Geospatial data in a world of generative AI

Wed Mar 20, 2024

The geospatial industry has evolved over the last several years with AI developments. Global map-makers, including big tech and national mapping agencies, have long made use of image recognition techniques to automate the inference of features from aerial and satellite imagery, enabling rapid mapping of the world and have invested in improving these capabilities as data and technology have developed. Ecologists are using pattern matching techniques to identify habitats from complex datasets and then using advanced analytics to predict where habitats could be successfully created. And law enforcement is making use of advanced analytics to understand patterns of criminality and more effectively target law enforcement activities.

We set out to test the hypothesis that the explosion of interest in generative AI is prompting new waves of thought and regulation that could change what is needed to deliver established use cases for AI with geospatial data. We asked questions including:

Could new regulation around data and AI may make existing applications less viable?
Is growing awareness of how geospatial data is used in AI causing organisations to close data due to intellectual property and liability concerns? What might be the consequences?
How far do the AI applications for geospatial data change what kind of data is needed to ensure these technologies work well? (for example, an increasing need for data that is high quality, open, and with clear governance approaches)

Overall, we saw a cautious optimism about the benefits of generative AI systems in their use of geospatial data, for purposes such as:

Capacity - Making it easier to access certain datasets or analytical capacity without skills, including mapping places that haven’t recently collected geospatial data through elements such as feature detection

Speed - By using synthetic data in testing models, the speed of design and roll out can be increased - or for generating official statistical data

Deployment - More ‘natural’/user-friendly ways of interacting with geospatial data through ‘services’ based on generative AI

Scale - Monitoring over larger areas (e.g., nature reserves)

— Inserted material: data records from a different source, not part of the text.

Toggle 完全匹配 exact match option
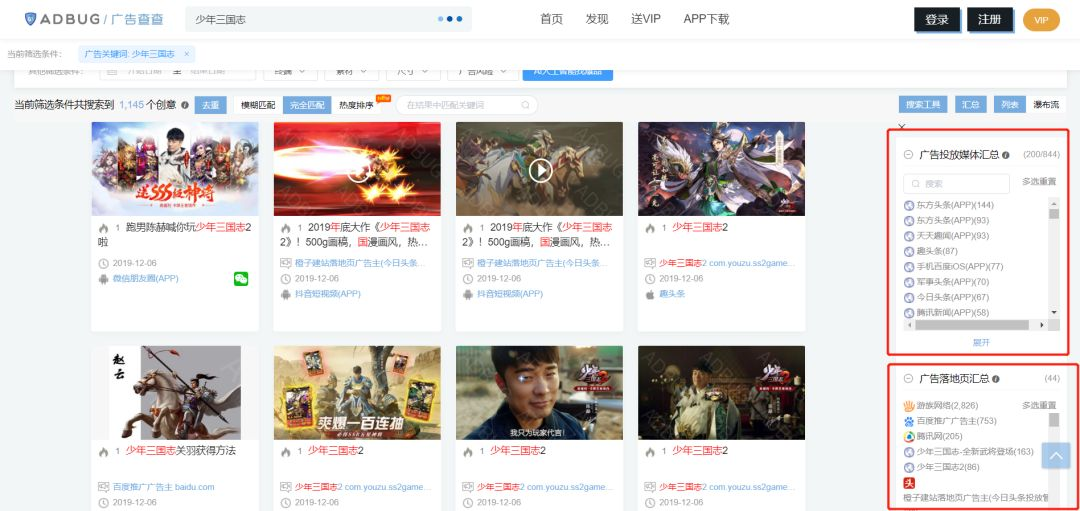 click(307, 105)
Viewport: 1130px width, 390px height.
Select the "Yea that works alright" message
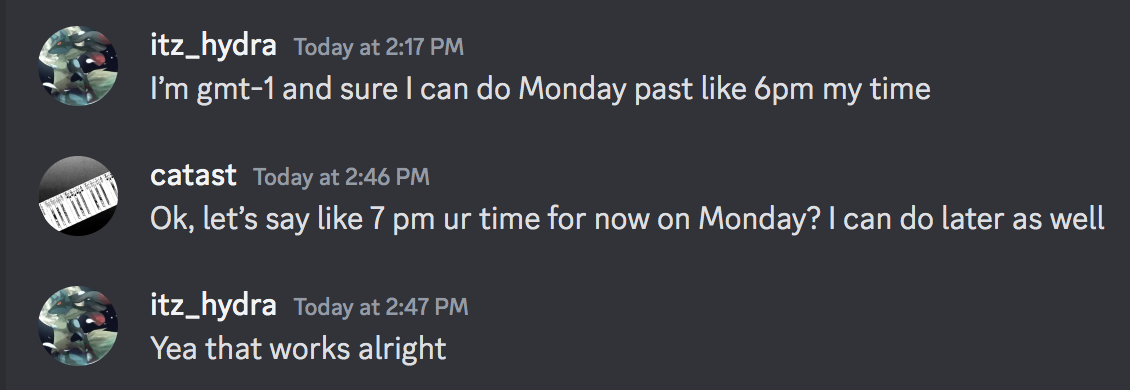pyautogui.click(x=298, y=349)
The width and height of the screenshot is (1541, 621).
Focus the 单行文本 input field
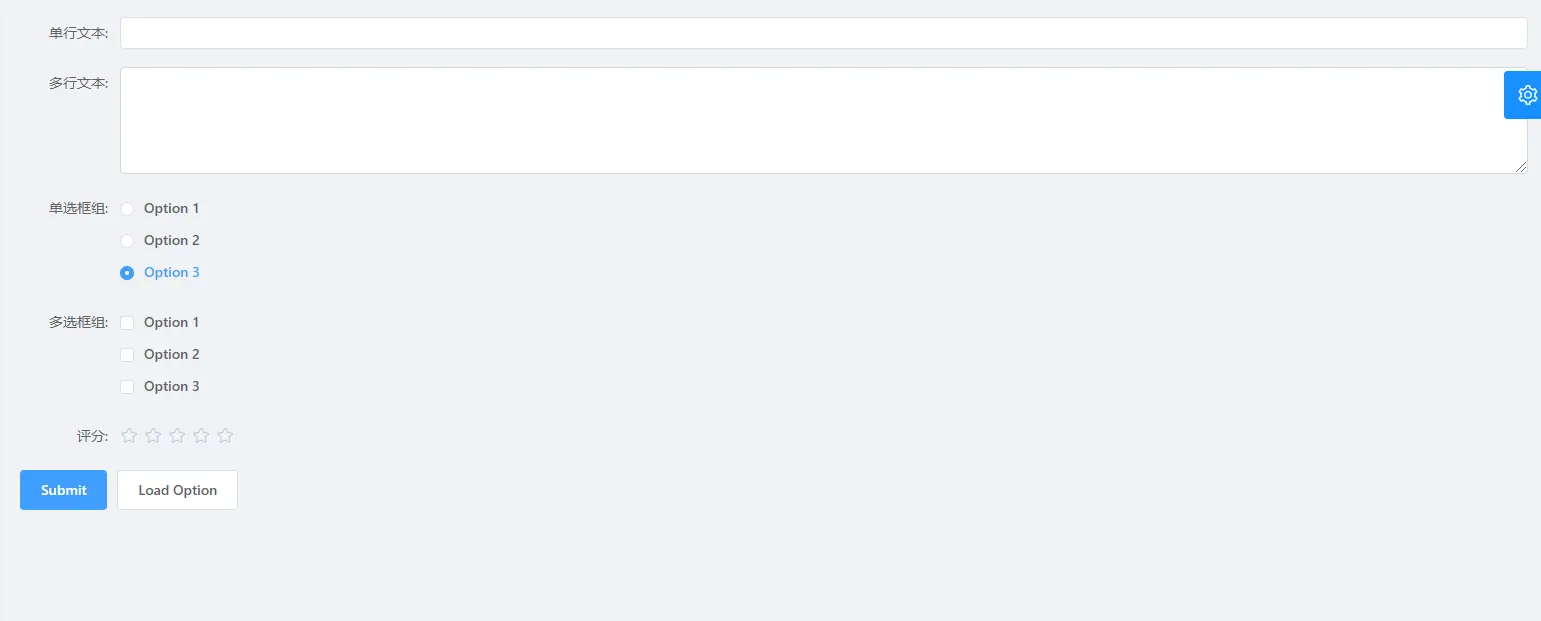824,33
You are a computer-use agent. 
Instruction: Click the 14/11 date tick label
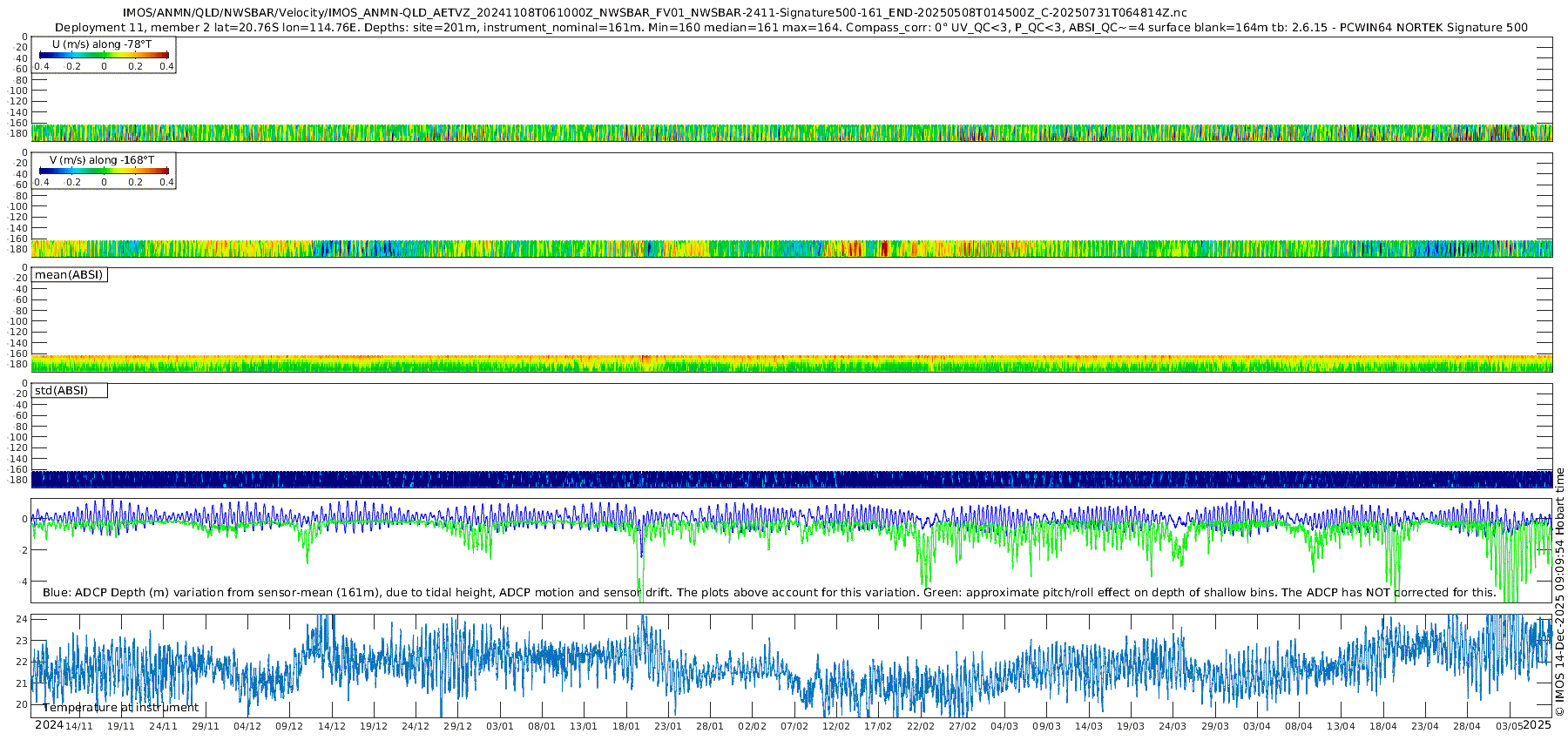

Experimentation - Designing research/initiatives that use geospatial data in the early stages, or using digital twins to assess impacts of scenarios in planning

Participation - Using synthetic data generated by AI models for interrogating models, which may in turn help more people to build models due to privacy is

But there is a lot that needs to be done to realise these benefits.

Five themes emerged in terms of the challenges and needs coming from these developments, closely reflecting our broader goals for our data-centric AI programme.

Better geospatial data for AI

As one participant said: “We have forgotten how important data is to the geospatial industry”. We heard concerns about the quality, suitability and quantity of existing geospatial data for use in AI systems to drive effective machine learning and particularly generative AI models.

The discussion focused on the need for higher quality data with better provenance and better representation of different societal groups within this data. For instance, 92.4% of the population in South Sudan does not have internet access, which will reduce their representation within geospatial datasets. It was also recognised that improved standards are needed to help understand and use data appropriately.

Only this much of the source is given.